Thirteen of the planet’s 20 fastest growing cities are in areas of the developing world where AKDN works.  Ten of those are in Africa.In many of these cities, green space has often been overwhelmed by growth, migration from the countryside and a lack of planning.  Encroachment, both legal and illegal, has gradually swallowed up forests and grassland, diminishing green space.  Overwhelmed by financial demands, municipalities have neglected the problem, assuming that green space was unproductive and therefore of little value -- or worse, a financial liability.

It is in this context that the Aga Khan Trust for Culture set out to prove that, rather than being financial liabilities, green spaces themselves could be catalysts for positive economic, social and cultural change.  In Cairo, Bamako, Kabul, Delhi and other sites, AKTC’s rehabilitation of existing parks and the creation of new parks have made these spaces hugely popular among local populations and international visitors – and are running surpluses.

Twenty years after its founding, with 10 park and garden projects now in the AKTC portfolio, AKTC has demonstrated  that parks not only contribute to the quality of life in cities, but that they can be self-sustaining if conceived and managed properly.  In several locations, it has even demonstrated that, under the correct conditions, parks and gardens can also be economic generators that drive – directly and indirectly – a broad advance of positive change in terms of social development, local employment, entrepreneurial activity and cultural development.

DATASET EXCERPT:

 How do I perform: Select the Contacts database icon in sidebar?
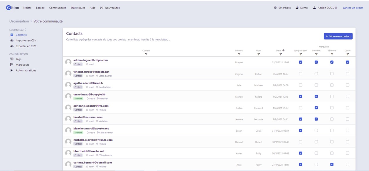click(x=12, y=35)
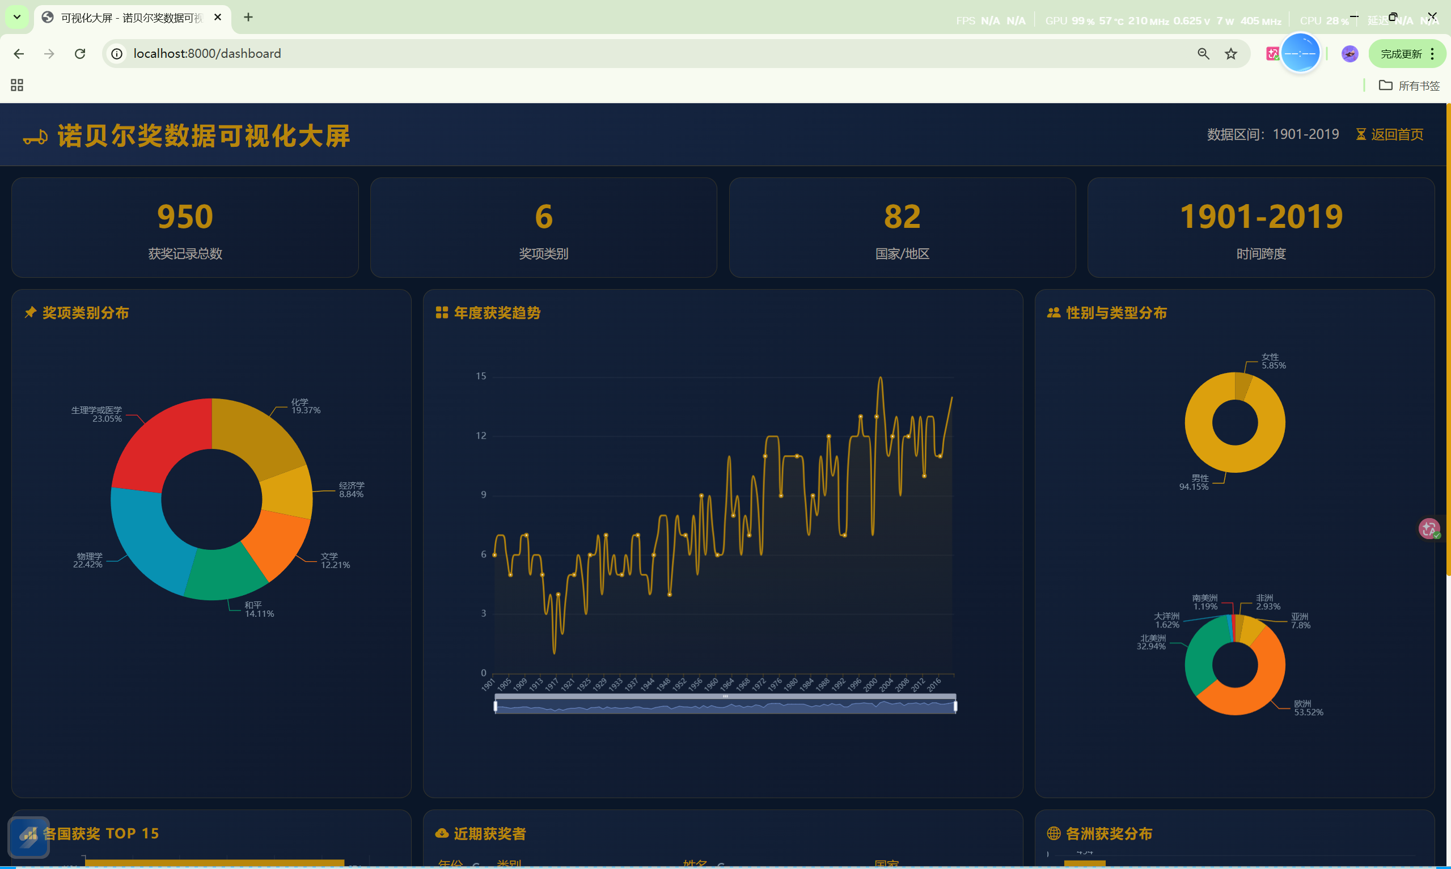Open a new browser tab

tap(248, 17)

GIVEN REQUEST 1: Retype the passage on urban parks word for word, starting at "Thirteen of the" and ending at "a financial liability.".
GIVEN REQUEST 2: Please write what comes next in the passage on urban parks, picking up after its final sentence.
The material has nothing to do with the passage on urban parks.

FINAL RESULT 1:
Thirteen of the planet’s 20 fastest growing cities are in areas of the developing world where AKDN works.  Ten of those are in Africa.In many of these cities, green space has often been overwhelmed by growth, migration from the countryside and a lack of planning.  Encroachment, both legal and illegal, has gradually swallowed up forests and grassland, diminishing green space.  Overwhelmed by financial demands, municipalities have neglected the problem, assuming that green space was unproductive and therefore of little value -- or worse, a financial liability.

FINAL RESULT 2:
Museums

Museums are no longer merely repositories of culture, but vital educational institutions that can have a profound effect on public discourse.  Museums can testify to the existence of other cultures and faiths in ways that go beyond the written or spoken word.  They provide evidence of other realities, other histories and other influences beyond the ones we might have learned or perceived and foster dialogue and promotes tolerance and mutual understanding among people.  At their best, museums champion diversity, pluralism, the exchange of ideas and the enrichment of the intellect.

The Aga Khan Museum in Toronto, established in 2014, aims to foster a greater understanding and appreciation of the contributions that Muslim civilisations have made to world heritage.  It contains over one thousand artefacts and artworks and spans over one thousand years of history, but it is designed – and curated – to present an overview of the artistic accomplishments of Muslim civilisations from the Iberian Peninsula to China.

In response to a dramatic increase in visitors to Humayun’s Tomb in Delhi, the Aga Khan Trust for Culture is constructing a state-of-the-art site museum at the entrance to the Tomb.  The Museum’s aims include a better understanding of Mughal architecture, its associated building craft traditions, and the development of the Nizamuddin area’s pluralist cultural traditions, which defined Hindustani culture for at least five centuries.